Tensions in the region were sky-high over Russia's military build up against Ukraine.

And states in the EU Council were still in talks on the Commission's proposals how to counter potential "instrumentalisation" of refugees.

"On Facebook, there are large groups waiting for the opportunities to try again [to enter the EU]. So [Belarus president Alexander] Lukashenko has opportunities to continue this circus," the Belarusian activist said.

The original EU Commission proposal said Latvia, Lithuania, and Poland should be able to detain migrants in asylum centres for 16 weeks instead of just four.

They should also get practical help, including 1,500 EU border guards, satellite imagery, and EU air-surveillance, the commission said.

Lives at risk

The ideas were savaged by International human-rights groups such as Amnesty International and Oxfam when they first came out.

"Stopping, detaining, and criminalising people trying to find safety in Europe breaks international and European asylum law ... puts politics over people's lives", Oxfam's Erin McKay said.

But for its part, Hungary was being even more hawkish than Poland in the EU talks.

"We have doubts on the effectiveness of the proposed measures, as they fail to address the core issue: stemming the flow of migrants used as instruments," Hungary said in the Council note.

"The measures are merely a repetition of the current legal loopholes, as they would not provide adequate tools against the absconding of migrants, the abuse of the right to asylum, the frustration of return procedures", it said.

"We consider it essential to allow temporary restrictions to access to asylum," Hungary added.

Meanwhile, Austria's top concern was how to stop refugees coming to Austria.

"What is missing in the current proposal are: Concrete measures against secondary movements such as detention, where legally possible," it said.

"Latvia, Lithuania, and Poland shall apply effective measures to ensure that applicants and illegally staying third country nationals remain at the disposal of the competent authorities ... to prevent any risk of absconding," Austria said.

But Germany, Portugal, and Sweden showed more heart.

"With regard to all measures, we should keep in mind that they should help the MS [member states] concerned to deal with third-country nationals instrumentalised by Belarus in a humane and orderly manner, respecting fundamental rights and European asylum law," Germany said.

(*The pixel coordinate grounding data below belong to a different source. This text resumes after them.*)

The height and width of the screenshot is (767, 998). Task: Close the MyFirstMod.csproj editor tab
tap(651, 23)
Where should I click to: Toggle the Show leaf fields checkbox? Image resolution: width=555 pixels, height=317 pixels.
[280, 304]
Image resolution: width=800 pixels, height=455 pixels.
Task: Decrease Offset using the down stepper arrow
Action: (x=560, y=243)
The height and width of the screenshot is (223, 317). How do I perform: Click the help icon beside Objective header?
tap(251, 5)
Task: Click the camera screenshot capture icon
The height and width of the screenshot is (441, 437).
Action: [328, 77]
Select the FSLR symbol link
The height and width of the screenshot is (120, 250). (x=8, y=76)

"It is central that asylum applications of people arriving in the EU are examined and human rights are respected. Accommodation under humane conditions must be guaranteed," it added.

Portugal wanted stronger protections for "vulnerable persons".

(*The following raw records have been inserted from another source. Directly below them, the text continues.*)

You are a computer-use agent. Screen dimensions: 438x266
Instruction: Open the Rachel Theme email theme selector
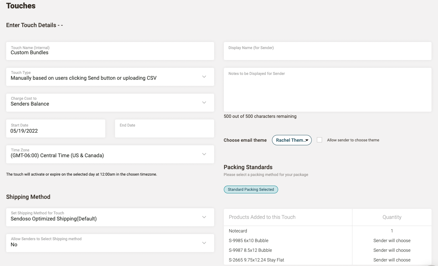click(x=292, y=140)
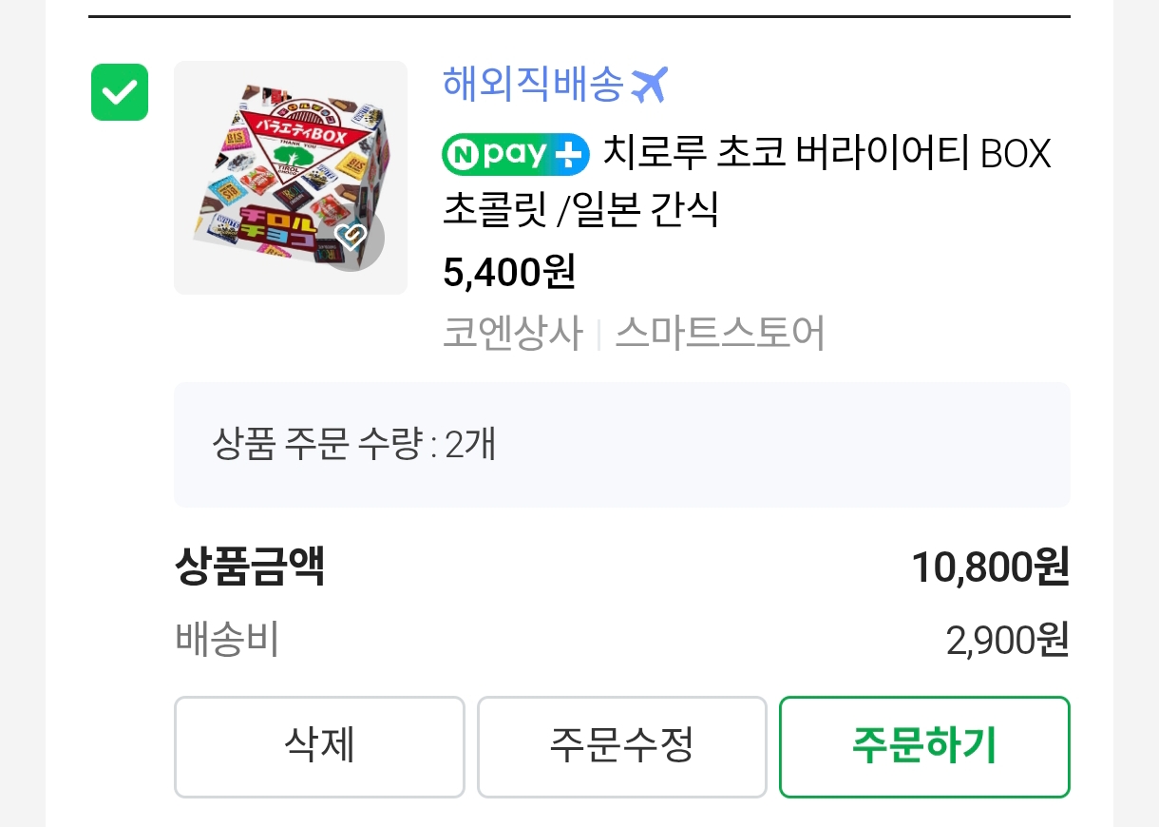
Task: Click the green N circle logo
Action: pyautogui.click(x=461, y=154)
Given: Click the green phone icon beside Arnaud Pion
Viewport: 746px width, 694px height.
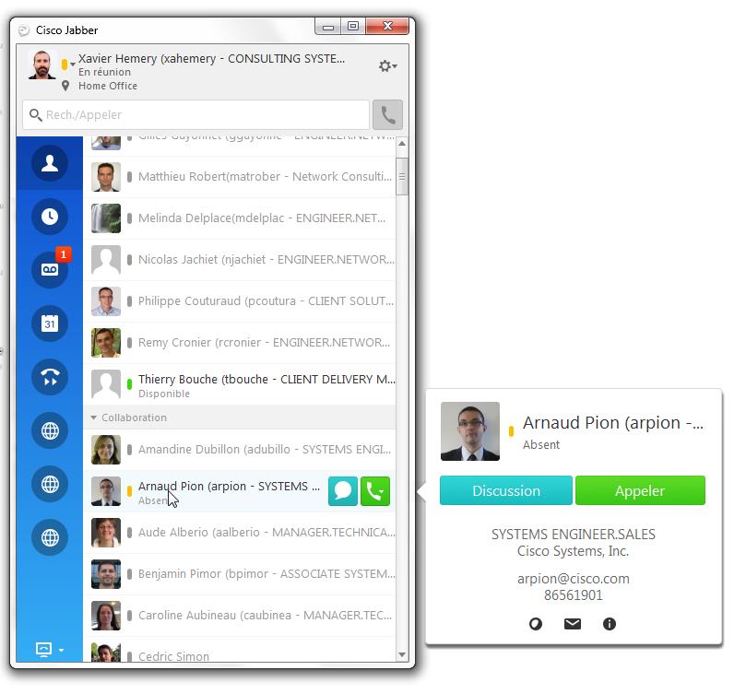Looking at the screenshot, I should (x=375, y=491).
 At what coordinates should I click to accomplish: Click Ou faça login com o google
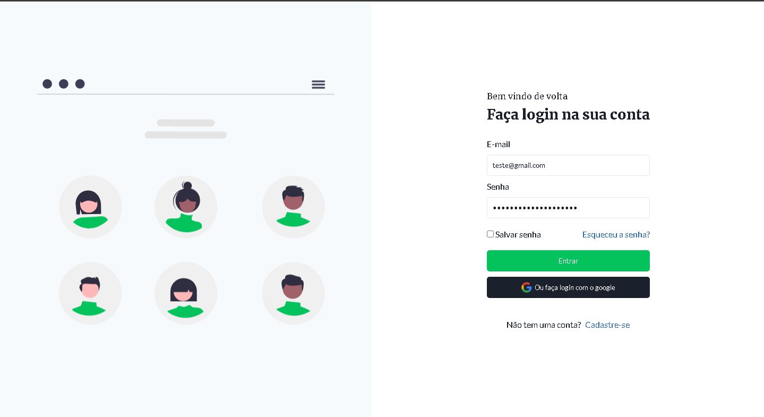[568, 287]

Sweden voiced concern about unaccompanied minors and "family unity".

Reservations

It remains to be seen how the Belarus migrant situation evolves alongside the Russia-Ukraine tensions.

But whatever happens next, the EU is not yet equipped to handle it, among ongoing Council divisions.

The French EU presidency will now have to draft new proposals for Belarus counter-measures taking on board the EU states' remarks, an EU official said.

But the Council report noted that Hungary and Sweden, which come from opposite poles in the EU political spectrum, had both imposed "reserves" on the Belarus project for now.